The National Security Agency is not the only ‘Big Brother’ government entity collecting mass amounts of information from American citizens. State police agencies are also using new technologies — including drones and license plate scanners — to track people in the name of better crime prevention.
Police agencies throughout California are using license plate readers to collect data on drivers and sending that data to intelligence centers operated by local, state and federal government, according to the Center for Investigative Reporting.
According to Michael Katz-Lacabe, a computer security consultant in San Leandro, Calif., the police have photographed his two cars 112 times – an average of once a week since local police began using scanners.
One image from 2009 showed Katz-Lacabe and his daughters getting out of their car in the driveway of their home.

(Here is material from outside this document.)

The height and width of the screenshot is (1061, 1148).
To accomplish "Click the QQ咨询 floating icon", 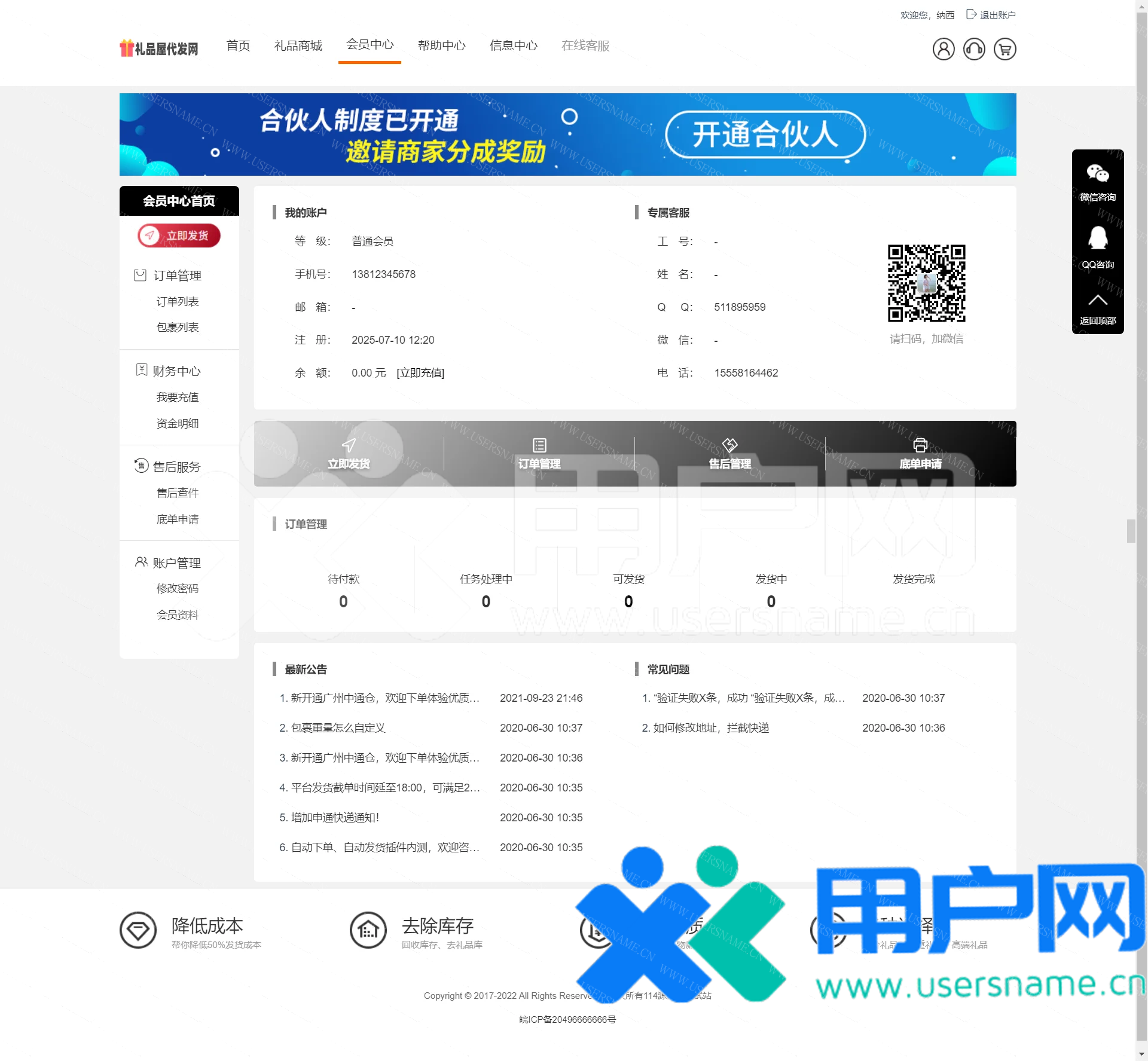I will tap(1098, 239).
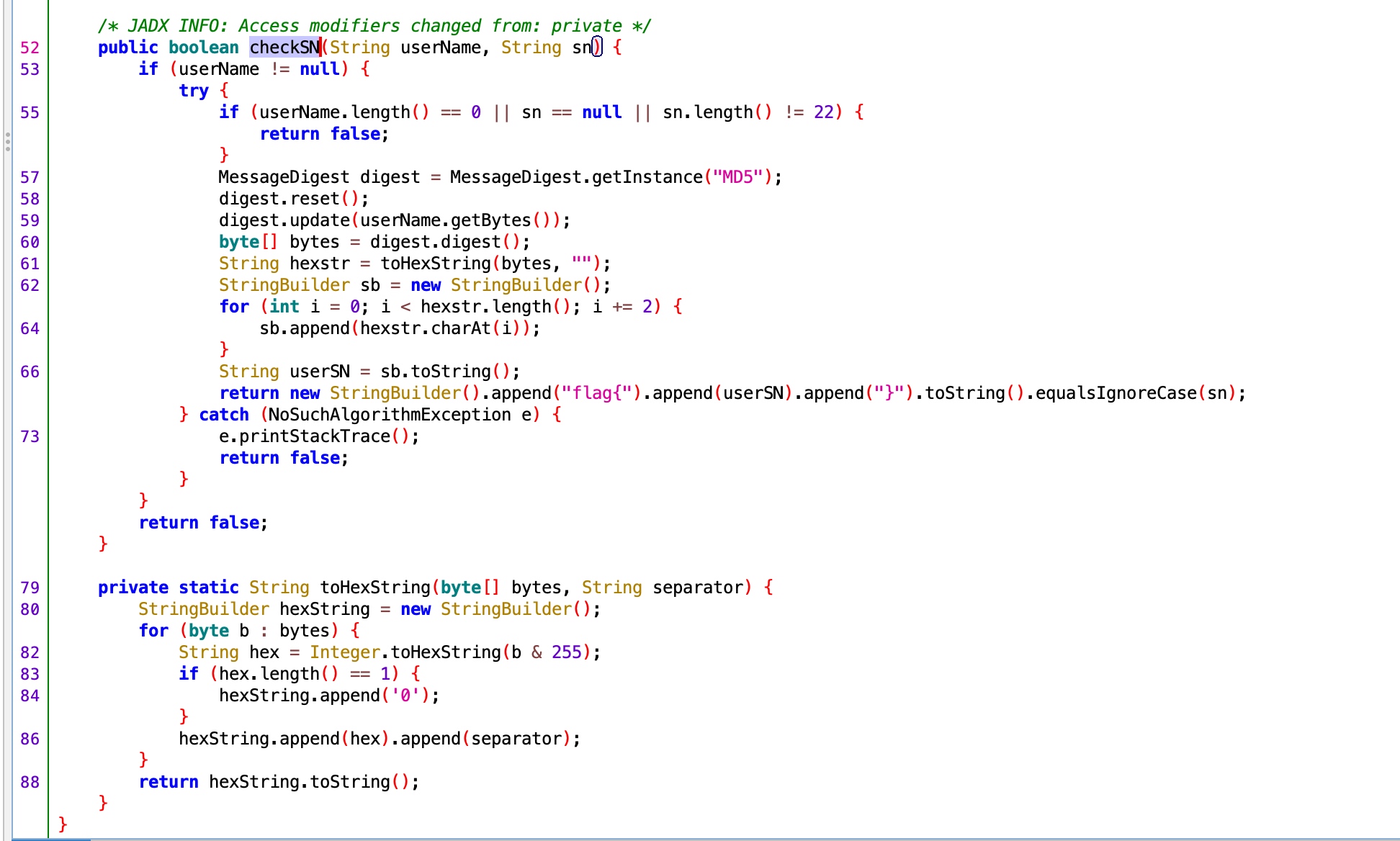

At that point, Katz-Lacabe told the CIS, he became “frightened and concerned about the magnitude of police surveillance and data collection.”
The Northern California Regional Intelligence Center — one of many organized after the terrorist attacks of Sept. 11, 2001 — set up the database of records last year, per an agreement with a Silicon Valley firm with connections to the Pentagon and the CIA. Police in Daly City, Milpitas and San Francisco have agreed to provide data from plate readers to the intelligence center as well.
The license plate readers do have some benefits, however, as they are very effective at tracking down stolen cars. Sid Heal, a retired commander with the Los Angeles County Sheriff’s Department, saw the difference in operations before and after the plate readers came into use. He told the Center for Investigative Reporting that the readers “are lightning fast in comparison” and allow officers to run up to 1,200 plates an hour, as opposed to the 20 to 50 plates per day the agency was able to run before.
They are also not subject to the same restrictions as GPS tracking, which the Supreme Court determined to be beyond the Fourth Amendment’s “reasonable expectation of privacy” and therefore require a search warrant.
In a similar crime prevention effort, the St. Louis, Mo. Police Department has asked the Federal Aviation Administration to use unmanned surveillance drones to patrol the city’s high crime areas, prompting concern that the Department of Homeland Security is funding police departments across the country to buy high-tech surveillance drones.
As Sen. Rand Paul (R-Ky.) pointed out while questioning Timothy Manning of the Federal Emergency Management Agency on the use of smaller drones to surveil cities, “It sounds like a drone to me, just a cheaper one.”